What is a DNS Leak? How do You Prevent it?

There are different ways of preventing a DNS leak

In an internet user’s world, it’s just about memorizing the name of the website to get to a webpage. You just have to type-in the address on the address bar and you’ll be able to access it. But what happens behind the scenes? How does it work? Well, it works quite complex and we’re here just to talk about that.

Our computers only understand numbers – which they translate into words. So in order for us to access websites, our computers need Internet Protocols (IP addresses). And a DNS or a Domain Name Server lends a big hand in that.

What is a DNS?

One can think of a DNS to be the phonebook of IP Addresses. The main use of the DNS is translation; it translates domain names into IP addresses so that our computers would know what to look for and where.

A DNS is the key on what makes the internet work. It allows you to associate names of websites to IP addresses, and vice versa. A DNS is the reason why we just need to memorize names of the websites, not IP addresses.

How does DNS work? Where does it come from?

In order for you to be able to use the internet, you need to have an internet connection. Your internet connection is provided by your Internet Service Provider (ISP), right? Your ISP has its own assigned DNS resolvers.

For every time you need to browse or access a site, your computer sends a query to the ISP DNS resolvers. What these resolvers do is that they’ll identify the correct IP address of the website you want to access. Then, your ISP returns that information and loads the webpage for you to be able to use it.

There are times that our ISPs filter traffic to benefit some of the users. They either make everything slower or they analyze data from those who use regularly use their DNS servers. Yes your ISPs keep track of whatever you’re doing over the internet.

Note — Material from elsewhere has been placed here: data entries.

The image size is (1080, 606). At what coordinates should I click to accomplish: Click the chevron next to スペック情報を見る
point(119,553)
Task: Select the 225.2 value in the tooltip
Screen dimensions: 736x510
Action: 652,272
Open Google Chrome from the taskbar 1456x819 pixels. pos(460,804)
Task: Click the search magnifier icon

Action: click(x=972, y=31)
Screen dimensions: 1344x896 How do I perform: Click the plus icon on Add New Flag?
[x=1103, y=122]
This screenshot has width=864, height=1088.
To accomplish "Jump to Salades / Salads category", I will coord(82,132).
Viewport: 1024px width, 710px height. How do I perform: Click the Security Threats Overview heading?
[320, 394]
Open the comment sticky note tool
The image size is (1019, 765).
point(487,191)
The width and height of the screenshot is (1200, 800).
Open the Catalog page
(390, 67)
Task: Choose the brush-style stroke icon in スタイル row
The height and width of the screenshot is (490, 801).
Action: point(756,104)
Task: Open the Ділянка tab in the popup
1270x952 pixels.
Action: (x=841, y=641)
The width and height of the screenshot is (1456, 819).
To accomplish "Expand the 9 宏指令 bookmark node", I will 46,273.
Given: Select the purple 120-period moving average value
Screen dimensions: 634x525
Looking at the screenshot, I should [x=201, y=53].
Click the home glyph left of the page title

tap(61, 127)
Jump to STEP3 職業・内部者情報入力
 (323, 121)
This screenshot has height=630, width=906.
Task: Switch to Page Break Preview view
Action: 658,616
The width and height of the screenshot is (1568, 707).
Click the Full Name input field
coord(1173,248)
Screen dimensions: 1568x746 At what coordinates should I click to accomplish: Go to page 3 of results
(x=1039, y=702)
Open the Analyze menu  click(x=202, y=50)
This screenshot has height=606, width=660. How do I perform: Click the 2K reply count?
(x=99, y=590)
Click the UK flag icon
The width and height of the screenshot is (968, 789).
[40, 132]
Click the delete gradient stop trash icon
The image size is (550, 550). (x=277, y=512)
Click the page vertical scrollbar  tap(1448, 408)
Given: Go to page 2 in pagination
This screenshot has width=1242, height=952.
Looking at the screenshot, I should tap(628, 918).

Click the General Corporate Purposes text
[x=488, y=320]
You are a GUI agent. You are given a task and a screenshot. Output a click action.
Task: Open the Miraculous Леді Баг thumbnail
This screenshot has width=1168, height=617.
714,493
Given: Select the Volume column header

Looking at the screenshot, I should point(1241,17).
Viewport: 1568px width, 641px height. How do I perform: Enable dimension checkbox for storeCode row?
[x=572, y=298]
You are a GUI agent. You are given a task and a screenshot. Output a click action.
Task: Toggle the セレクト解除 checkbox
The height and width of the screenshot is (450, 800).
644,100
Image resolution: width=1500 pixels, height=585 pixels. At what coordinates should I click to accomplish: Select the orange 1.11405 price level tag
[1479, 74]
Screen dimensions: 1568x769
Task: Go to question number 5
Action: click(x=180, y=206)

It’s for them to regulate internet usage.

To give you a concrete example, here’s how it works:

  • You open your browser and you search for Google.com
  • Before the webpage loads, your ISP’s DNS servers will have this activity recorded in their servers. This basically means that they know what you’ve visited.

This leads us to the fact that a DNS leak is possible. Because we are using an ISP-based, public DNS server, there’s a chance that when a leak occurs, our privacy is at stake.

What is a DNS leak?

Do you remember how it works? Well, since your ISP is the one who owns their DNS servers, they have the information you don’t want them to have. We’re talking about the IP addresses that made original requests to hostnames on the web.

A DNS leak is the sheer act of observing, gathering, and filtering DNS traffic by your ISP. They do this by checking the public DNS servers you utilize to arrive at websites you want to visit. 

To put it simply, a DNS leak is a problem that is between your local server (computer) and your ISP’s DNS resolvers. This can affect your online privacy as all queries done in ISP-based DNS servers are unencrypted.

How do I prevent DNS leaks?

You might think that this is inevitable. But there are actual ways on how you can avoid a DNS leak from happening.

Use a VPN

A Virtual Private Network (VPN) can help you with this dilemma. A good VPN client has its own DNS servers, which saves you from connecting to the default ISP-based DNS servers. This way, you would be using your VPN’s DNS servers, which will be hidden from your ISPs.

However, even if you’re connected to VPN, a DNS leak can still happen. How? For three reasons: It could be because your VPN is not configured properly; if they do not have their own VPN servers; or if the web traffic accidentally leaks out of the secure connection.

Before making the decision on which VPN is best for you, it’s best if you check the features of the VPN first. Ensure that they won’t tolerate DNS leaks for the safety of your privacy.

Change the default DNS servers

If you’re not into using a VPN, then changing the default DNS servers might work for you. Not only would this promote a better and a safer connection; it can also provide faster and better connection speeds because you’re not using the same servers other people are using.

In selecting a DNS server, ensure that the one you choose is safe. Double check if they have the best security and that if they prevent DNS leaks.

One good example is Cloudflare’s DNS servers. Cloudflare does not permanently store information from you. They do, however, store data for 24 hours, only for debugging purposes. After that time frame, the information is gone.

If you’re interested in using Cloudflare’s DNS servers, you can click on this link for detailed instructions. You can also check how it can be set-up in that website.

How do I know if I’m at risk?

Your connection might be fine but your privacy might be in danger. If you want to know if you’re at risk of DNS leakage, you can run a DNS leak test. By running a DNS leak test, you can know what the status is of you connection.

You can try and check cryptoip.info and run the DNS leak test there. In that test, it will show whether you’re at risk of a DNS leak or if you’re safe.

Although a DNS leak is a minimal type of leakage, it’s still ruins the privacy that you’re looking for. Your ISPs know whatever you’re doing so it’s still unsecure. To be more secure, we suggest that you use a VPN service that is secure and safe. Use a VPN that has reliable DNS servers that won’t redirect you to connect to ISP-based local DNS servers.